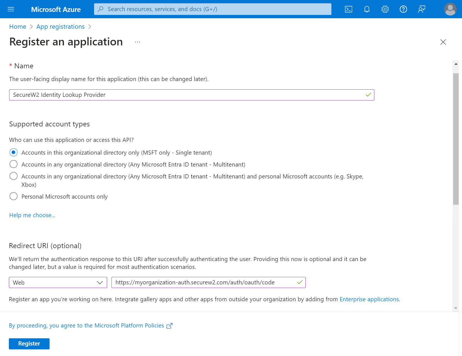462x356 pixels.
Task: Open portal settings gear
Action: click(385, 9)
****************
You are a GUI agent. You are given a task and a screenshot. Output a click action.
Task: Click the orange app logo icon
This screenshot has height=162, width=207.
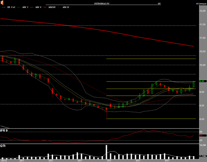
****************
Reproduce, word for word and in full, only the lines above that start at the line with "You are a GUI" and run through the line with "This screenshot has height=162, width=207.", both ends included.

→ Solution to this exercise
You are a GUI agent. You are given a task and a screenshot. Output a click action.
Task: Click the orange app logo icon
This screenshot has height=162, width=207.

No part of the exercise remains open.